Challenges:
a. In the sermon excerpt, list the groups of people Titus is told to teach what good looks like.
b. Write out the sermon excerpt word for word, everything from "And so the summary" down to "good little deeds.".

Text section:
** Begin **
They're self-controlled, upright, holy, disciplined, theologically sound and able to guard the truth. And if you want to fix an organization, you can't just get good leaders in place. What do you do? You got to get rid of the bad ones. So he says these false teachers, rebuke them, confront them. Look at the words. This is non-good. They're deceivers, mere talkers, ruining whole families. They're dishonest. They promote the values and the morality of Crete instead of of Christ. And this will come as a shock.

Are you ready? As we study this a little bit later, there's people actually using the name of Jesus and saying spiritual things to get rich. Is that shocking or what?

I mean, there's not even TV yet. And he says, address that. And then notice the summary after he says, you got to deal with these false teachers. He says, they profess to know God, their words, but by their deeds, their actions, they deny him. He says they're detestable. They're disobedient. And look at that last line.

They're unfit for doing any, here's our word, good thing. So all I want you to know is he's, he's going to address the issue of doing good with the leaders first. Chapter two opens up and he says, okay, Titus, it's one thing to deal with the leadership. Now here's what I want you to do. I want you to teach people what good looks like in every relationship. And so here's the start.

Start with the people that should know the most. Tell the older men, this is what good looks like in relationships. Tell the older women, this is what good looks like.

Tell the younger women, the younger men, in fact, tell the slaves. Because every relationship is a reflection of Christ and the validity of who he is and what he said, or it discredits him. And then after he gives this, right in the center, the second assignment of, of teaching what is good, we get a theology of doing good. He says, for the grace of God that appeared and that offers salvation to all people, it, this same grace that saves you, it teaches us to say no to all ungodliness and worldly passions, negative and positive, to live self-controlled upright and godly lives in this present age. And then sort of this clause that gives perspective while we are waiting for the blessed hope, the appearing of the glory of our great God and savior, Jesus Christ. And then sort of this qualifying clause, not only is Jesus called God here and our great savior, but it gives his mission who gave himself to redeem us from or out of all wickedness to becoming his very own people. And then notice what kind of people we are eager or zealous to do what is good.

And so the summary is, these are the things that you have to teach. The third area in this entire book is, so what's it look like to do good in the world? And I hope you're getting the idea that doing good is more than sort of like a little list of good little deeds.

I'm trying to be a nice little good person. It's talking about a mindset and a thought life and a relational aspect where you are literally allowing the Spirit of God to produce a life of Christ and it begins to play out in how you live, how you think, and how you relate inside the church and outside the church. And so doing good out in the world, he says, remind God's people to, here's what good looks like, submit to authorities, be ready to do whatever is good, slander no one, be peaceable and considerate, show true humility to all men.

Ooh. And then he gives the reason that we're to do good to all and we'll explore that a bit more when we get to that chapter. And then he gives a theology of not doing good but becoming good because he doesn't want them confused. He says, I want you, hey, you do not get saved by good works. But what he's going to say is it's by the washing of regeneration and renewing of the Spirit, it's by God's mercies that you're saved.
** End **
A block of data
** Begin **
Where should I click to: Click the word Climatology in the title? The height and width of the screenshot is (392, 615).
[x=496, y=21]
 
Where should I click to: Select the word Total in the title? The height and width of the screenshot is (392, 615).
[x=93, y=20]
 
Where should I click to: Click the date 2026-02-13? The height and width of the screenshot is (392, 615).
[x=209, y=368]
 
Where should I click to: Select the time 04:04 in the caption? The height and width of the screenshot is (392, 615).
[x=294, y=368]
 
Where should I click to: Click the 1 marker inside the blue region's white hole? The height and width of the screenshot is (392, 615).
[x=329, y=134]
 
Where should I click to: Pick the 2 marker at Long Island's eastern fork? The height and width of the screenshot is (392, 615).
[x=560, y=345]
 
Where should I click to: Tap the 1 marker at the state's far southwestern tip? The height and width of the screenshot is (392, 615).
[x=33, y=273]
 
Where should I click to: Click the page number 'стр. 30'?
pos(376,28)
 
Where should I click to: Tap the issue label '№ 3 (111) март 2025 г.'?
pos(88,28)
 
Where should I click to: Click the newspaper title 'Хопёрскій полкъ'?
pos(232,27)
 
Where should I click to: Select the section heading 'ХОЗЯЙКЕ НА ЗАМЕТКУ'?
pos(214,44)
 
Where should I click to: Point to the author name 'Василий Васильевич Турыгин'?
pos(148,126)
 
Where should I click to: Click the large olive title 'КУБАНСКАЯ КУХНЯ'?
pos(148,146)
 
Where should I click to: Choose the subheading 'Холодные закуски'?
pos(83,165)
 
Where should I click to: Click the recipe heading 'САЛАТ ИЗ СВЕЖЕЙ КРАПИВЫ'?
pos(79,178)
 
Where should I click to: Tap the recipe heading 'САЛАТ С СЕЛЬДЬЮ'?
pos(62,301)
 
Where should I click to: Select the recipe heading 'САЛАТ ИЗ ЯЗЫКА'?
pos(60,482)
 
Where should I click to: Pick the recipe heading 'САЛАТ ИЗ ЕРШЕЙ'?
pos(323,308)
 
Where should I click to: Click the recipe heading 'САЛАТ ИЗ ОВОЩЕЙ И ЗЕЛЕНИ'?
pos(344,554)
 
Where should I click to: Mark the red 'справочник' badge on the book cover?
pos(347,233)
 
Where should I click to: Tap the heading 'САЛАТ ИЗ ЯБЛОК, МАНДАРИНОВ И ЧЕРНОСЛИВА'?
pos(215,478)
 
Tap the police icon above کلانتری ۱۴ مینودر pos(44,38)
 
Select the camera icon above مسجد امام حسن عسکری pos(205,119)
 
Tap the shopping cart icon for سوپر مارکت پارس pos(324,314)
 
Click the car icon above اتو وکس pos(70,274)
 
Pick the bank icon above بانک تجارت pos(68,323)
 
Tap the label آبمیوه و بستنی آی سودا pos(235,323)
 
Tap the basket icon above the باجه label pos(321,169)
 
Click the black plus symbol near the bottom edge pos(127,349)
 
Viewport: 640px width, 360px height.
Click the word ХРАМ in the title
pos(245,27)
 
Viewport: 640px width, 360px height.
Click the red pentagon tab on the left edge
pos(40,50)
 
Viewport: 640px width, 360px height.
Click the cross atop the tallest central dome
** End **
Results:
a. Older men, older women, younger women, younger men, slaves

b.
And so the summary is, these are the things that you have to teach. The third area in this entire book is, so what's it look like to do good in the world? And I hope you're getting the idea that doing good is more than sort of like a little list of good little deeds.